Am 2. September 1967 nahm der ehemalige englische Major Paddy Roy Bates die verlassene britische Militärbasis Roughs Tower
entlang der englischen Ostküste in seinen Besitz, nachdem die Engländer diese räumen mussten, weil sie sich schon außerhalb
des englischen Hoheitsgebietes in internationalen Gewässern befand. Bates siedelte dort mit seiner Familie an und verkündete
die Unabhängigkeit von Sealand.
Den Engländern gefiel das nicht besonders, so dass sie Bates mit Marineeinheiten zu provozieren versuchten, der dann auch
tatsächlich alte Kanonenkugeln abfeuerte, die noch auf der Militärbasis herumlagen. Folglich wurde Bates vor einem englischen
Gericht angeklagt. Das Gericht merkte jedoch an, dass es über ein Gebiet auf hoher See keine Jurisdiktion ausüben dürfe.
Somit wurde indirekt die Souveränität Sealands bestätigt.
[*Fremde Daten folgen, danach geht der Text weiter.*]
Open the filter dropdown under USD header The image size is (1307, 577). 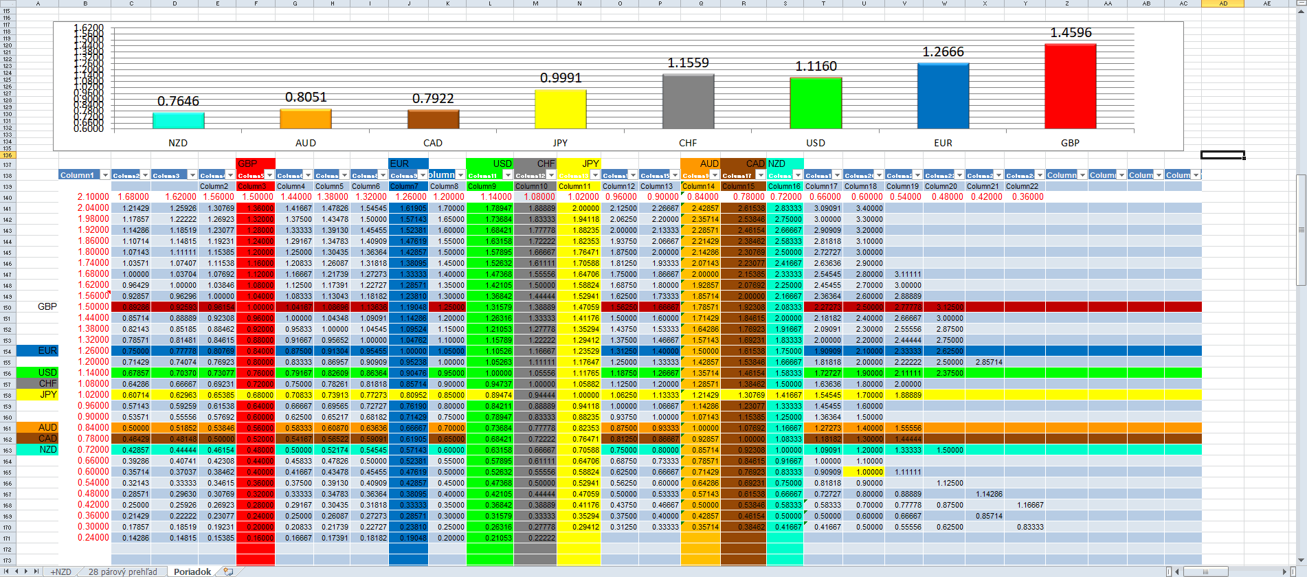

Eventuellen Nachahmern sollte an dieser Stelle mitgeteilt werden, dass eine solche Aktion mittlerweile nicht mehr möglich
ist, da die Vereinten Nationen dies mit der Seerechtskonvention vom 10. Dezember 1982 verboten haben. Eine künstliche Insel
in internationalen Gewässern darf nicht mehr für unabhängig erklärt werden.